Chinese stocks closed lower on Friday after consumer price data suggested domestic demand is still under pressure, although export data was better than expected.

Hong Kong shares also slipped, dragged down by tech stocks.

** China's blue-chip CSI300 Index closed down 1.1%, while the Shanghai Composite Index slipped 0.6%. Hong Kong's benchmark Hang Seng Index dropped 2.3%.

** For the week, the CSI300 Index lost 0.7%, while the Hang Seng Index added 1.7%.

** China's consumer prices were flat in September, while factory-gate prices shrank at a slower pace, official data showed on Friday, indicating deflationary pressures persist in the economy.

** The data suggested that China's domestic demand, and thus economic recovery, is still not solid and needs more policy support, UBS analysts wrote in a note.

** Consumer stocks fell broadly, with liquor and tourism shares leading the decline.

** Meanwhile, China's exports for September shrank 6.2% from a year earlier, while imports also declined 6.2%, both contracting at a slower pace. Export data came in better than a Reuters poll forecast of a fall of 7.6%.

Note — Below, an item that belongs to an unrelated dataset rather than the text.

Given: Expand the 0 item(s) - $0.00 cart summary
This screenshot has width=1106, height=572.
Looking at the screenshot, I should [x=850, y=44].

** Chinese stocks were still under pressure after the media reported that the country is considering creating a state-backed stabilization fund to shore up confidence in its equity markets.

** While most sectors declined, banking stocks held up well, after Beijing's state fund bought shares of the country's "Big Four" lenders.

** Tech stocks traded in Hong Kong slumped 3.5%, their largest daily loss in nearly two months, following a sharp decline in their American Depositary Receipts (ADRs) in New York.

** JD.com tumbled 11.5%, hitting a record low since its debut in June 2020.